WHAT DID THIS NEUTRON STAR MERGER CREATE?
A remaining question that the observations we've made hasn't been able to answer is: What did this neutron star merger create: a very large neutron star or a black hole? We simply don't know and the reason why is that we don't have a firm understanding of the equation of state (EOS) for a neutron star (EOS is a technical term for describing matter and how it behaves). Depending on different possible EOSs, we can get either a small black hole or a very massive neutron star at some time after the merger. We also looked for gravitational wave evidence of which it is since a small black hole would have produced gravitational waves at about 6000 Hz and a very massive neutron star would produce them up to 4000 Hz.

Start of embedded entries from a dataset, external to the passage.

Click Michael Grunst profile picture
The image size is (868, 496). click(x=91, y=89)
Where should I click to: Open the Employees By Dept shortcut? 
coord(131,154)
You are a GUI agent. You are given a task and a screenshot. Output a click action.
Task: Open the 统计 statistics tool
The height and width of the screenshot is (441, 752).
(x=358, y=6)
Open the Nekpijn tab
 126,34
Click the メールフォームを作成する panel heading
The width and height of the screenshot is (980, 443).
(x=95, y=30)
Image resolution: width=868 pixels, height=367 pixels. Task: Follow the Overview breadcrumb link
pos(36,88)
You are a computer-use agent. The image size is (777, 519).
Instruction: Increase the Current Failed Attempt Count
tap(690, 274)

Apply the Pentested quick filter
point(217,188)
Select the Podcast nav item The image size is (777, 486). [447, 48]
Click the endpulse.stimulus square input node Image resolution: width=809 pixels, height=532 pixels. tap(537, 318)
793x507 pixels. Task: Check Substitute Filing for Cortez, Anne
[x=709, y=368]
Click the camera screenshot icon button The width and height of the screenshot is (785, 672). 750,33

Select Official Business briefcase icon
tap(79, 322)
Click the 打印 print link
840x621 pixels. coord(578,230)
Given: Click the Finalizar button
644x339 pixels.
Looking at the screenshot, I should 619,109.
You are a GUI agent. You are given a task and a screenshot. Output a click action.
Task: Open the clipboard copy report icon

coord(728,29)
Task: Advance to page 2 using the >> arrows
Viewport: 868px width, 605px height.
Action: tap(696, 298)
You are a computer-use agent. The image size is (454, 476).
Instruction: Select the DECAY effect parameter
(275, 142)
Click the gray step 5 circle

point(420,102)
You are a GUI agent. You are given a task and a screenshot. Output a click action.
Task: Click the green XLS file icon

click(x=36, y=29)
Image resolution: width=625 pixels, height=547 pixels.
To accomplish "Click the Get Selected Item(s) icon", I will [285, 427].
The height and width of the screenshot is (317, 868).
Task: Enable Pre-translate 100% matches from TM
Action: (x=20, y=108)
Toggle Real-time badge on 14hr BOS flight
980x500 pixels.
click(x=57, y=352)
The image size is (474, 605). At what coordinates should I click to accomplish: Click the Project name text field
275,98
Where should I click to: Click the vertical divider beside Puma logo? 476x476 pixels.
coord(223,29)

The LIGO detectors are not very sensitive at high frequencies, making finding evidence for a resultant black hole impossible. We did search for gravitational waves consistent with the formation of a very massive neutron star until the end of the run on 25 August (8 days later) and didn't find anything. We found nothing to support either possibility so we simply don't know!
THIS IS JUST THE START!
This is the true beginning of multi-messenger astronomy! As was referred to in this post, gravitational waves, light, and neutrinos (looked for during this event but none were found) bring us different information about the universe. Gravitational waves tell us about how mass moves around and how much of it there is; light tells us about temperature, and composition; neutrinos can bring us information about the nuclear reactions happening deep within a star. The effort to make and share all of these observations require not just scientific knowledge, but cooperation on a large scale. There are many things that divide us in our societies; this is something we should be proud to unite us!